**WHAT TO WORK ON**
Repeat the material word for word, starting at the line that contains "Task: Click the hardware component card icon" and ending at the final line of the material, both included.

**WORKING DATA**

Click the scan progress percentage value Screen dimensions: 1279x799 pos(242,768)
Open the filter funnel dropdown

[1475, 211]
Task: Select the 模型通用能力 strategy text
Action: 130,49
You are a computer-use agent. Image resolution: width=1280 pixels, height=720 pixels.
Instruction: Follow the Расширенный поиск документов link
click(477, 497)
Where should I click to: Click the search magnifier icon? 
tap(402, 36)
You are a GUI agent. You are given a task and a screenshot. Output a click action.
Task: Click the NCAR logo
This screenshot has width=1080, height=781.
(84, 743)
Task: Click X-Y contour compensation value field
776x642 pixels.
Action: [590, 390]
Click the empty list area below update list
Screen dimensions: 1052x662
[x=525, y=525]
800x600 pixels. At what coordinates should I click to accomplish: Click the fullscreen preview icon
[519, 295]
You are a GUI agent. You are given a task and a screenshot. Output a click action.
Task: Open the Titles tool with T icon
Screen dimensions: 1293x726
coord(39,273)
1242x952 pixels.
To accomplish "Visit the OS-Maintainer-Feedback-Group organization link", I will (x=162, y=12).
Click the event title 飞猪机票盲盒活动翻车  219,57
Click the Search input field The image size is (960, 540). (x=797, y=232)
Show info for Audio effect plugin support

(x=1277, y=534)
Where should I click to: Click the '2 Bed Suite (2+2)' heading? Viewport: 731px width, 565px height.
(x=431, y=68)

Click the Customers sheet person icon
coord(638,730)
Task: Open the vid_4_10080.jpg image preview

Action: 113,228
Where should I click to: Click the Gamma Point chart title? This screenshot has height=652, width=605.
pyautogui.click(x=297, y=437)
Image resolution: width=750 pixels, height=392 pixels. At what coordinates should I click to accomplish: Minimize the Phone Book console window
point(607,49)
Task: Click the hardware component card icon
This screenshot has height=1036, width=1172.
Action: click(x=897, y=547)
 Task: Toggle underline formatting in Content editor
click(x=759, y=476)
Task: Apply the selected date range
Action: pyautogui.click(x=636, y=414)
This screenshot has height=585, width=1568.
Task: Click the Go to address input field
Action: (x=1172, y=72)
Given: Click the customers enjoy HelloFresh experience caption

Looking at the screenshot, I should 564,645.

**EXERCISE SOLUTION**
Task: Click the hardware component card icon
This screenshot has height=1036, width=1172.
Action: click(x=897, y=547)
 Task: Toggle underline formatting in Content editor
click(x=759, y=476)
Task: Apply the selected date range
Action: pyautogui.click(x=636, y=414)
This screenshot has height=585, width=1568.
Task: Click the Go to address input field
Action: (x=1172, y=72)
Given: Click the customers enjoy HelloFresh experience caption

Looking at the screenshot, I should 564,645.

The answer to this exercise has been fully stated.